1 pointsrrwo3y ago0 comments

At work, we recently noticed a massive increase in hits on the website, mostly coming from cloud services like Amazon and Azure.

The hits suggest that somebody is spidering our site, using fake user agent strings that pretend to be regular web browsers.

In general, the hits we get from each IP are low (1-15 hits/minute) but we are getting hit from many IPs at once so it's actually increasing the load on our web server significantly, in some cases affecting the ability of actual customers to use our website.

Because this all happened at the same time, we suspect it is the same organization doing this. (We have complained to the abuse contacts for those IP ranges.)

We've not found a pattern to the traffic that would allow us to create rules for blocking traffic using something like modsecurity, besides the IP addresses being associated with cloud services.

We don't know who or why, but we'd like to limit or block the traffic.

There are several ways to do this:

1. Block traffic at the IP tables level.

This is what I've done temporarily, and it is my preferred option. We're not going to get many real customers using our website through AWS etc.

But the downside is that smaller, legitimate search engines and other services that use cloud services will be unable to index our site. (This is actually the concern from some of my colleagues.)

2. Block traffic to IP ranges via the web server

This will allow us to log the traffic, and show a message stating that we are blocking their requests due to overloading.

The downside is that it may still block legitimate traffic, and that badly written bots may ignore HTTP errors and continue hitting our site.

We could integrate that with fail2ban so that a host that repeatedly ignores these errors gets blocked for a temporary period of time.

3. Use a grey list with severe rate limiting.

Requests from these IP ranges will be rate limited (possibly by tracking the net block) to something like 5 hits/minute.

The downside is that it won't protect against dozens of hosts hitting the site from different net blocks. And I suspect the bots will ignore HTTP errors anyway.
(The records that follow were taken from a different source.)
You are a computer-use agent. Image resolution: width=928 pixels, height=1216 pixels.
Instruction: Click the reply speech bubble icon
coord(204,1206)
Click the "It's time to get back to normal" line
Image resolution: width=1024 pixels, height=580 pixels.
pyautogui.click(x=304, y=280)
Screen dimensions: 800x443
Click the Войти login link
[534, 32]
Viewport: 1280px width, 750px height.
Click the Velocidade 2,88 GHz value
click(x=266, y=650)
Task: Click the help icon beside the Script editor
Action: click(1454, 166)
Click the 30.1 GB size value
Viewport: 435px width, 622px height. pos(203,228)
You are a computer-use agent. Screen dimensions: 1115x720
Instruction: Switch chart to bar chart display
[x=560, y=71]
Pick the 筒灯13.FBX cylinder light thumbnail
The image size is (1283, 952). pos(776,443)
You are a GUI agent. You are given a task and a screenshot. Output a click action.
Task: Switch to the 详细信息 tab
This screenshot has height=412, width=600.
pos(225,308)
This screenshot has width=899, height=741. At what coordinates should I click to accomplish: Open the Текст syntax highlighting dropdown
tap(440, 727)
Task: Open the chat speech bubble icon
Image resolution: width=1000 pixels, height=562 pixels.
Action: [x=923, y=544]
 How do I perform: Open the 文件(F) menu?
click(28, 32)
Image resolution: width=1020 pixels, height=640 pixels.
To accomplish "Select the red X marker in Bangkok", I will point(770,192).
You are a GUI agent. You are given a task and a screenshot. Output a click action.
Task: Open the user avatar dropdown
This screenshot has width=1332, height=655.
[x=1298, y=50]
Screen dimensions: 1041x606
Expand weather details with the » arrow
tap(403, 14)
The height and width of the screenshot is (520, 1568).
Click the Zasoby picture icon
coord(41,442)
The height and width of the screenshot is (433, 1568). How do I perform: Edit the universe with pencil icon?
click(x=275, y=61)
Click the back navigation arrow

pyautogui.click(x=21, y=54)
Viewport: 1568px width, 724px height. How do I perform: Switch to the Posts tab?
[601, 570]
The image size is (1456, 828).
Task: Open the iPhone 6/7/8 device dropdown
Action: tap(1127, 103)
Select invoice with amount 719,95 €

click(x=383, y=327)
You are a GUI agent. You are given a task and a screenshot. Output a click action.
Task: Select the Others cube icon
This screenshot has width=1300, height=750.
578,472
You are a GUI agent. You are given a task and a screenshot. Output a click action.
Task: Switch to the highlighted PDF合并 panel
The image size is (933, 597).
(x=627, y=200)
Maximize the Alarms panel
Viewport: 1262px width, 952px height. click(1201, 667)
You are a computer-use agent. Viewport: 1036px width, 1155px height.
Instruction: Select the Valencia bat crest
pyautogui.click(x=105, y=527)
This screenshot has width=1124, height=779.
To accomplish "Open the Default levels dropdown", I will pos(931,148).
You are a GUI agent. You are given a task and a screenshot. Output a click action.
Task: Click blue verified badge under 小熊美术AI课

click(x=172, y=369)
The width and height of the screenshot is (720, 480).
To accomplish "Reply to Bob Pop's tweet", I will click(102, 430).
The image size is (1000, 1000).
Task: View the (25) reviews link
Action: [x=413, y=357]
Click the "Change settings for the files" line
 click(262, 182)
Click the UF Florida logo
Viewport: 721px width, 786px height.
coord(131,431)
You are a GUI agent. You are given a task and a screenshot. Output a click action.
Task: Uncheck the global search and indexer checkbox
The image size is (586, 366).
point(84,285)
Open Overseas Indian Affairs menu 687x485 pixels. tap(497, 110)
However, we could integrate this with fail2ban, so that a host that repeatedly ignores HTTP errors gets blocked for a temporary period of time.

This is my second choice.

4. Increase the load capacity on the web server.

Our web server has handled pages going viral and getting thousands of requests/minute from actual humans, with no significant effect on performance.

Some I'm not a fan of increasing the capacity simply to handle bots that are unlikely to benefit the company in any way.